When investors consider the main ways to get their money back from an investment and a reasonable return on that initial investment, the average retail investor thinks of two main approaches. First is the classic ‘buy low and sell high’ approach, which means someone sold stock at a profit and created a taxable event for those capital gains.
The second way investors tend to get paid is through dividends, which are taxed once received. Investors should be wary of the inefficiencies of dividend stock investing for reasons that will become clear in just a bit. A third - very well-hidden - way to compound an investment in the stock market is by picking companies that, well, compound their value.

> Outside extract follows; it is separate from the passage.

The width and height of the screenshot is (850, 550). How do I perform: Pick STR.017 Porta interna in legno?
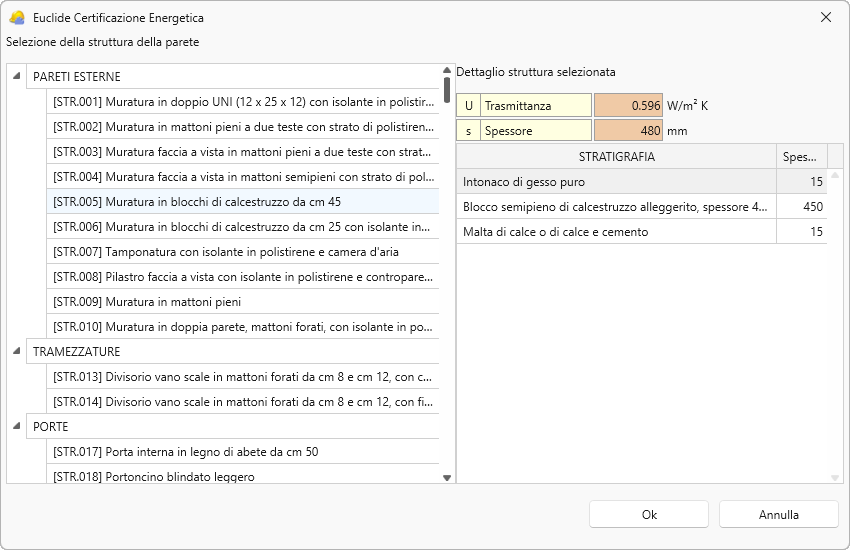coord(242,452)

Management teams do this by buying back stock, a tax-efficient way to reward patient shareholders. Before investors dig into the nuances of how stock buybacks benefit them, they should keep in mind that it is names like Adobe Inc. (NASDAQ: ADBE), Marathon Petroleum Co. (NYSE: MPC), and even FedEx Co. (NYSE: FDX) that have announced increases in their buyback programs, picked up by this scanner.
Why Stock Buybacks Are the Most Efficient Return Strategy
When a company generates free cash flow (operating cash flow minus capital expenditures), it can use this financial metric to do a few things, including paying dividends. However, some companies with negative cash flow still pay dividends, as they take on debt to do this atrocity.

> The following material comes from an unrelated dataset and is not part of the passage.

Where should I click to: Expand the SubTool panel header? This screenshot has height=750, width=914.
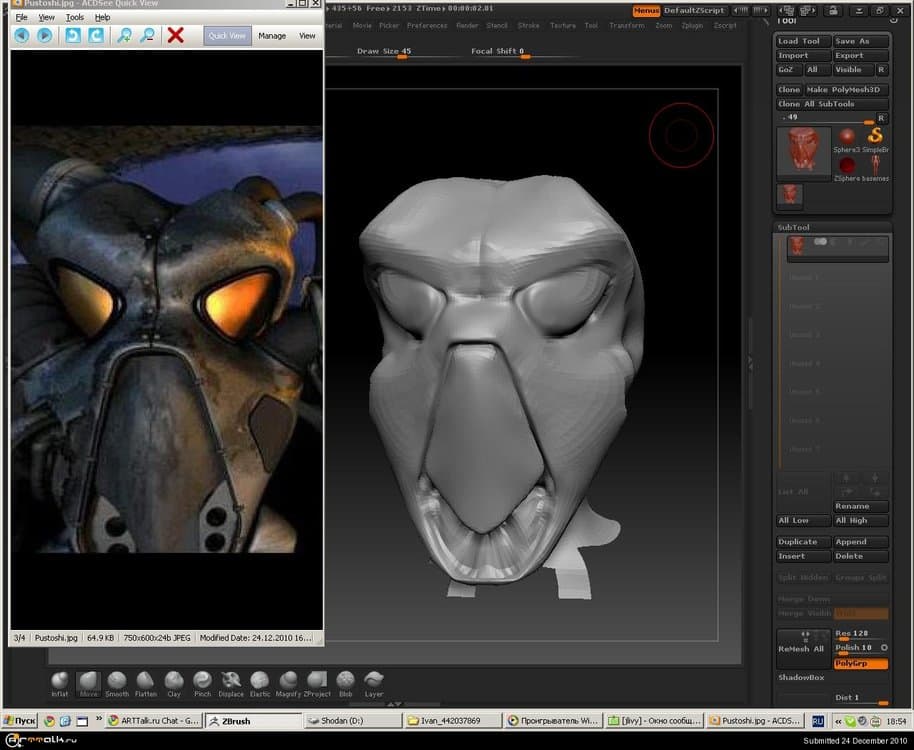[795, 227]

Walgreens Boots Alliance Inc. (NASDAQ: WBA) is one example, offering an over 8% annual dividend financed through debt. This free cash flow is a proxy for income, so the government taxes it first. When investors receive a dividend (funded by free cash flow), they are taxed individually, creating double taxation inefficiency.
Since stock buybacks are investments made back into the company, they cannot be taxed (again). Hence, investors can keep a larger share of an ideally growing pie. Here’s why management is buying back stock in these mentioned companies.
Management Doubles Down on Adobe Stock's Bright Future
Since Adobe’s financials show the company generated roughly $1.6 billion in operating cash flow minus $47 million in capital expenditures, investors can see where buybacks can be funded. In this case, from over $1.5 billion in free cash flow.
Recent stock buyback announcements show Adobe’s program at $25 billion, or approximately 10.8% of all outstanding shares today. Buying back that much of the total share float should never be taken lightly, and Wall Street analyst forecasts reflect this.
Earnings per share (EPS) forecasts for Adobe stock stand at 13.3% growth in the next 12 months, which would seem conservative considering the company delivered over 27% growth in the past quarterly earnings results. More than that, price targets show how analysts really feel about the stock.
Those at Piper Sandler saw it fit to place a $ 700-a-share valuation on Adobe stock. Considering that these ratings were placed in January 2024, the potential upside of 26% is as valid today as it was back then.
The Buffett Effect Fuels Oil Stocks: Marathon Petroleum Joins the Rally
After a nine-day buying streak in shares of Occidental Petroleum Co. (NYSE: OXY), Warren Buffett let the market know where he stands regarding the energy sector. Marathon Petroleum management is joining this potential move higher in the industry. Announcing a $5 billion buyback program would essentially target as many as 7.8% of the stock's outstanding shares.
Once again, investors can review Wall Street forecasts to verify whether this is the right move today.
Analysts could be mistaken in their projections for an EPS decline of 12.5%, considering that those at Goldman Sachs want to see oil at up to $100 a barrel this year alone, boosting Marathon's profits in the process.
Wells Fargo analysts want to see Marathon Petroleum as high as $223 a share, daring it to rally by 28.5% from where it trades today. This would give investors another bullish factor to lean on.
Short Sellers Retreat: FedEx's $5 Billion Buyback Changes the Game
Who would’ve thought a company so ‘boring’ as FedEx could cause such a significant sentiment change amongst traders? Over the past month, FedEx stock’s short interest collapsed by over 15%, showing that bearish traders wanted to avoid what could be in store for the company’s future.
Knowing that potential interest rate cuts set by the Federal Reserve (the Fed) this year could spur business activity in transportation stocks, management saw it fit to place a $5 billion buyback program for the company, looking to take back roughly 7.6% of the total shares.
Analysts at Goldman Sachs think the stock is worth more like $333 a share, a price target that stands 11% higher than where the stock trades today.
Following this confident move from management, those at Price T Rowe Associates decided to boost their stake in the stock by 8.4% as of May 2024, bringing their net investment up to $306 million today.